start Data for this exercise
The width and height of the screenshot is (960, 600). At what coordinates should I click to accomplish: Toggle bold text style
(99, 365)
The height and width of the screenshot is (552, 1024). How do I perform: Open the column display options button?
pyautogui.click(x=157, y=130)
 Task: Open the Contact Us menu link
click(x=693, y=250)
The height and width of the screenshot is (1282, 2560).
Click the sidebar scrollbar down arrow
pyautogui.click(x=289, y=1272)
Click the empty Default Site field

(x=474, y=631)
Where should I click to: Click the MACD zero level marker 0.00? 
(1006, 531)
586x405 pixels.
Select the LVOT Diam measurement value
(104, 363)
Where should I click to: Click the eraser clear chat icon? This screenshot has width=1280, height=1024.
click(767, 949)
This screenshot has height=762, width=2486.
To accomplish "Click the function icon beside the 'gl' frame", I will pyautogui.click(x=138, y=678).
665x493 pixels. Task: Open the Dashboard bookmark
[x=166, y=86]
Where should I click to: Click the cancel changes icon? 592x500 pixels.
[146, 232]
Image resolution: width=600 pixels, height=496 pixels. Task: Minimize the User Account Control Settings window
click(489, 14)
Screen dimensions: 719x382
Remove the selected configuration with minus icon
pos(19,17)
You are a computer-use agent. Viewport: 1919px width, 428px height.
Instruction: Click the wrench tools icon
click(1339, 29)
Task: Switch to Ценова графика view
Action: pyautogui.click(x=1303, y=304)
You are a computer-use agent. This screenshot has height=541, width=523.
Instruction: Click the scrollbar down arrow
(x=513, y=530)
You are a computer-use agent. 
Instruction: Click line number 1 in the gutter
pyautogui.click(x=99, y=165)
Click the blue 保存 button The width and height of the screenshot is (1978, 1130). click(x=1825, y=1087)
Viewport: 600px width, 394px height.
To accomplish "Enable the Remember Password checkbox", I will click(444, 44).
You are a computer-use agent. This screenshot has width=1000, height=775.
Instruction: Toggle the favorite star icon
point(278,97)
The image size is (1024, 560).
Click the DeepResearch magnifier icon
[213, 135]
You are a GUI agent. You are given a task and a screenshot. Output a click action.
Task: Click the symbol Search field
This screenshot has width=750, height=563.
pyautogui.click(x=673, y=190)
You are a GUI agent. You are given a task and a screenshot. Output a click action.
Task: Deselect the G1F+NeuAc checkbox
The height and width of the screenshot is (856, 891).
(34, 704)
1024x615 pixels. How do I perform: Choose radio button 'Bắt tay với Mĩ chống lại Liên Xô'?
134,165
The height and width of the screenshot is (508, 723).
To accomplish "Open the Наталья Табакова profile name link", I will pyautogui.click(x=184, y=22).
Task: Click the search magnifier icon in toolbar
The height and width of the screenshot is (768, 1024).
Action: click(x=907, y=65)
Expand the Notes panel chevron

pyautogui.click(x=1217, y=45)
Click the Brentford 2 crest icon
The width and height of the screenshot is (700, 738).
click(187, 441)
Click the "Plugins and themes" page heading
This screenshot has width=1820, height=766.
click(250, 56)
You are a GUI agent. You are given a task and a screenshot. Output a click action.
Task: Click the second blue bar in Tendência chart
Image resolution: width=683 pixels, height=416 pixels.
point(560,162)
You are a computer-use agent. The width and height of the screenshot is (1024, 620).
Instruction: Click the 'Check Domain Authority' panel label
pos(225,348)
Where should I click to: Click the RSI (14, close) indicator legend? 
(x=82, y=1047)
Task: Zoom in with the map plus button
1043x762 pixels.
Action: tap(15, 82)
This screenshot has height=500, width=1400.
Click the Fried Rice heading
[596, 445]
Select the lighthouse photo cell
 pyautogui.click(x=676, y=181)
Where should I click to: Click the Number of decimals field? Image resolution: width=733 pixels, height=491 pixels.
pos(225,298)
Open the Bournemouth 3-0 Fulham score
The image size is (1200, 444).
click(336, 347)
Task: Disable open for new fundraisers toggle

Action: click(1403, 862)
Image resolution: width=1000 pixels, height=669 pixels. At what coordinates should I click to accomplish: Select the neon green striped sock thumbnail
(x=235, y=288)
end Data for this exercise
● What to produce
Copy out, word for word, every line from the one containing "has height=541, width=523." down to the one containing "Click the blue", both of those lines included.

● The completed task
You are a computer-use agent. This screenshot has height=541, width=523.
Instruction: Click the scrollbar down arrow
(x=513, y=530)
You are a computer-use agent. 
Instruction: Click line number 1 in the gutter
pyautogui.click(x=99, y=165)
Click the blue 保存 button The width and height of the screenshot is (1978, 1130). click(x=1825, y=1087)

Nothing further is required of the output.